I shut my eyes, running my tongue over my top lip. What the fuck is wrong with that guy? Does he honestly value the small print of his faith so highly that he’d shun an innocent baby born out of nothing but love?

‘It doesn’t matter,’ I say, shaking my head. ‘It’s not like I’d ever let him meet him or her, anyway. If he won’t meet Darcy and Max, there’s no way he’s getting his hands on our baby. Honestly, it doesn’t change anything.’

But Mum’s not having any of my bravado.
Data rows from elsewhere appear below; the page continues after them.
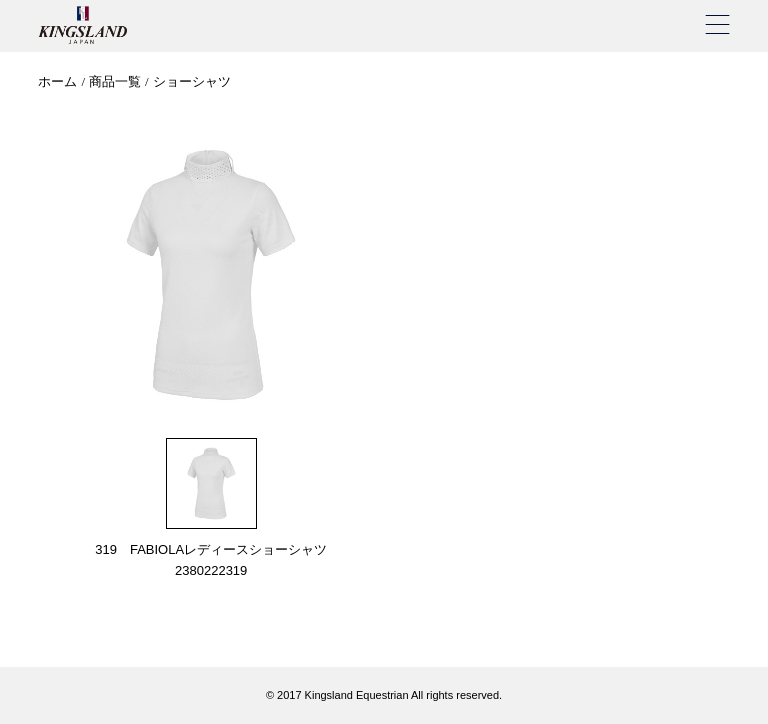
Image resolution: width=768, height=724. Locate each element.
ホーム (57, 81)
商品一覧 (115, 81)
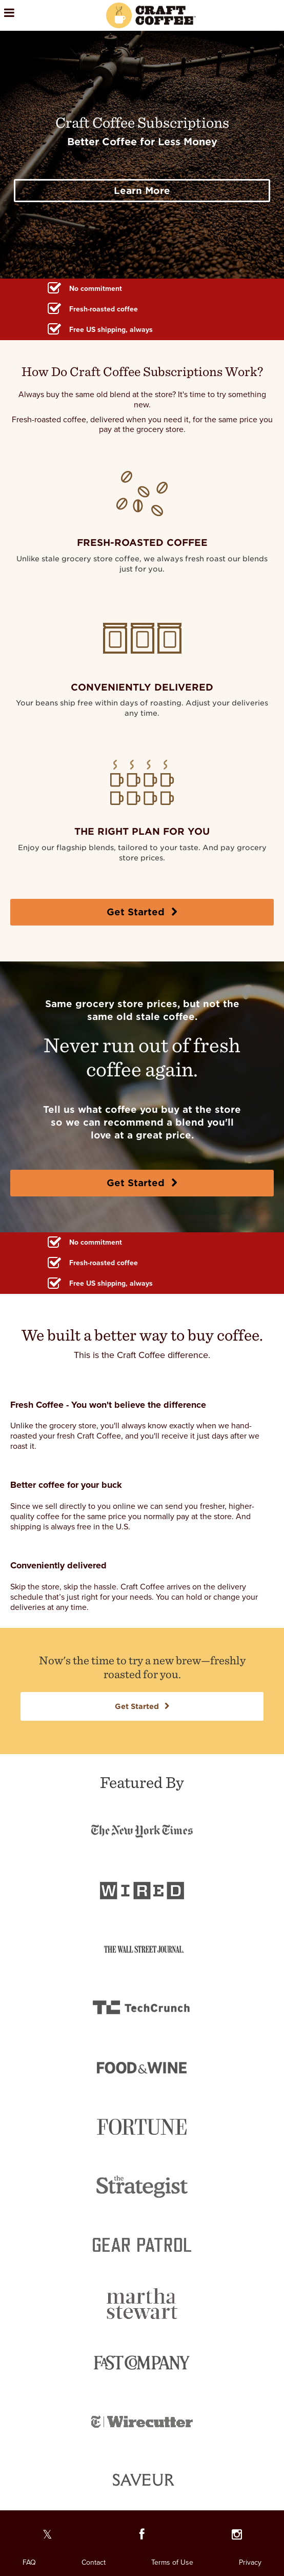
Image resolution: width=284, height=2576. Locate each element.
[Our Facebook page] (142, 2537)
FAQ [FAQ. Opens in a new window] (29, 2562)
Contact (94, 2562)
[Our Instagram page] (236, 2537)
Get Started (142, 912)
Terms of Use (172, 2562)
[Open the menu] (38, 15)
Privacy (250, 2562)
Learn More (142, 190)
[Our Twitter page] (47, 2537)
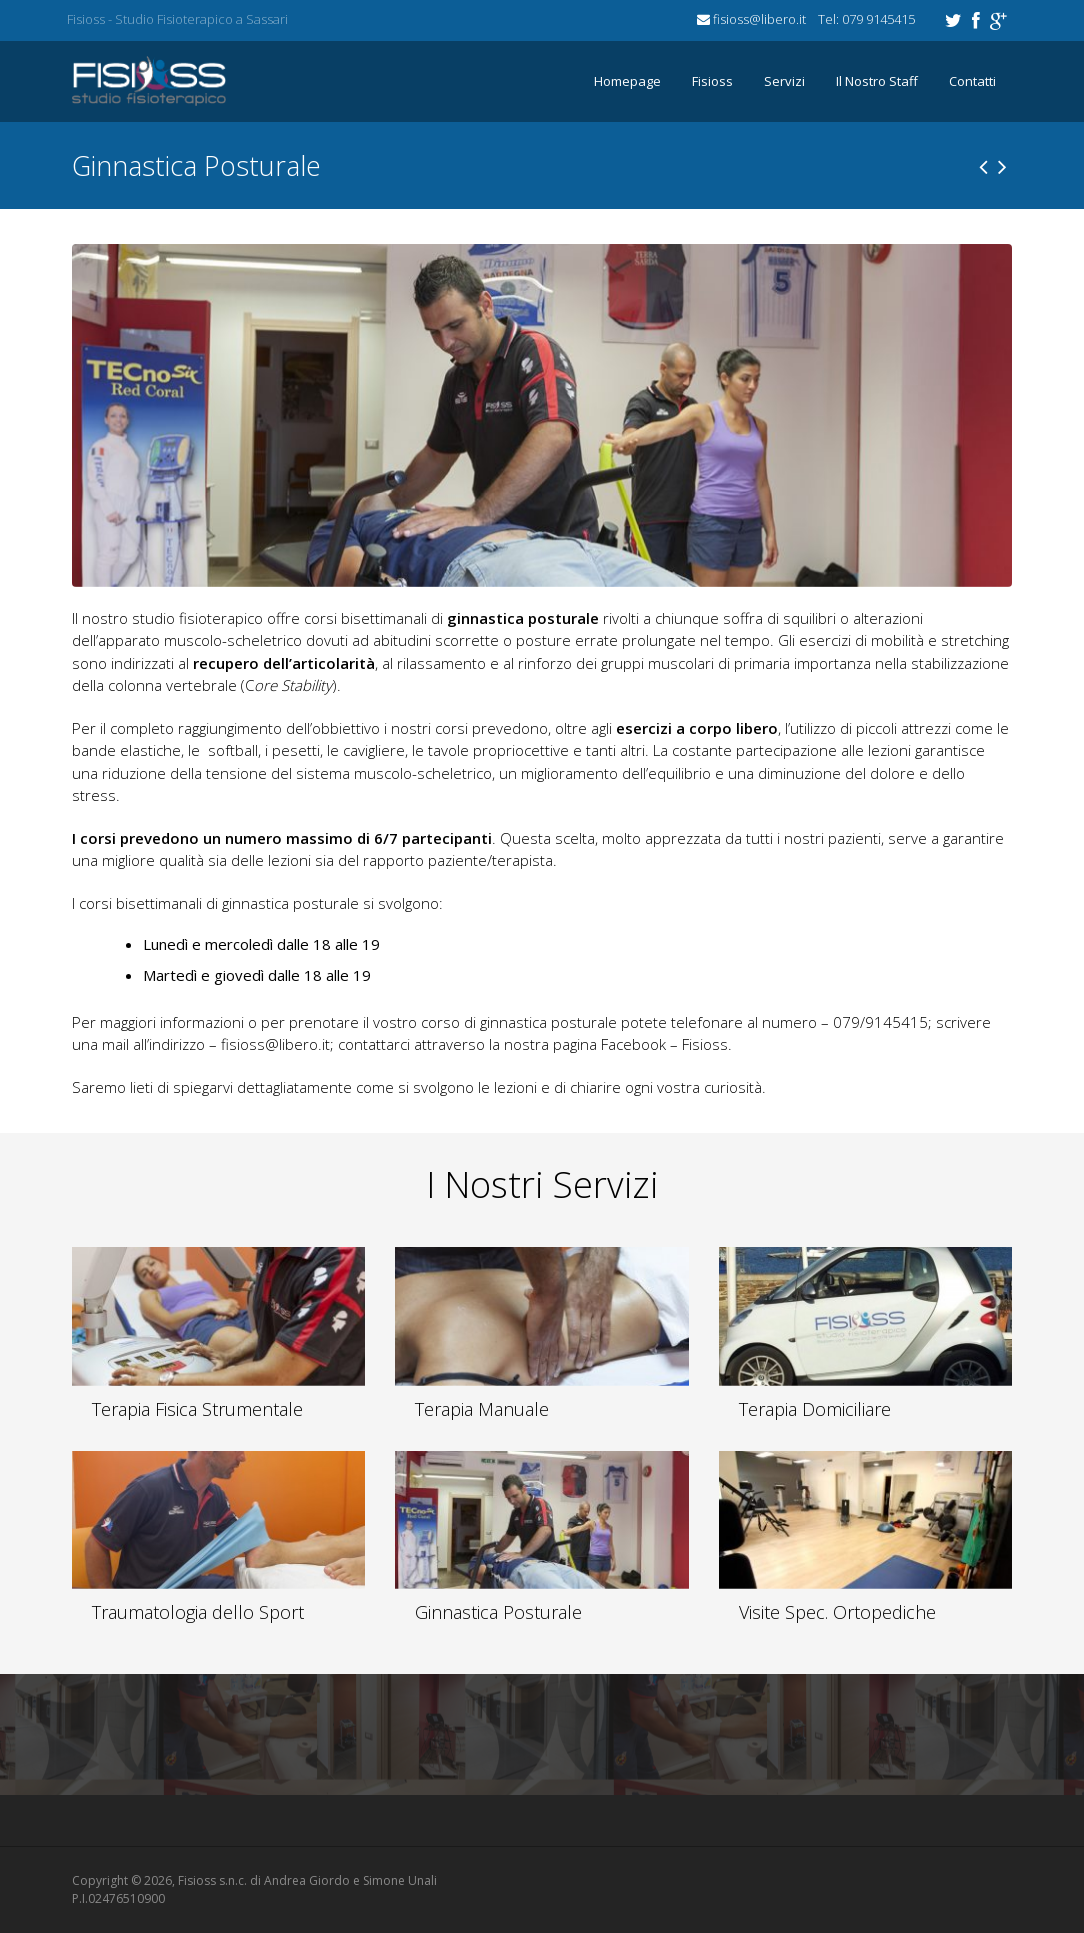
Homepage (627, 81)
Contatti (972, 81)
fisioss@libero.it (275, 1044)
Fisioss (712, 81)
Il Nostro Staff (877, 81)
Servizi (784, 81)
I may be right, but it still fucking hurts that he can have created me and then walked away when I’ve been the perfect fucking golden boy my whole life.

‘I’m so, so sorry my darling,’ she whispers. ‘I didn’t know if I should tell you, but I’ve been stewing over it for weeks now. It’s really been eating me up inside. I wondered about asking Charles’ advice, but you can imagine what his reaction would be. After all, Ben’s the man who’s shunned Charles’ son. In the end, I decided to mention it to you. I’d rather hurt you now than risk you reaching out to him when your baby is born and have it be an even bigger rejection.’

The man who raised me is making it his business to outright deny the existence of everyone I love.

If I didn’t already have it, I’d consider Mum’s words a sign that it’s about time I do the same to him.

When I glance up at my sister, every single one of the emotions currently slashing my heart to bloody, pulsing ribbons is mirrored in her eyes.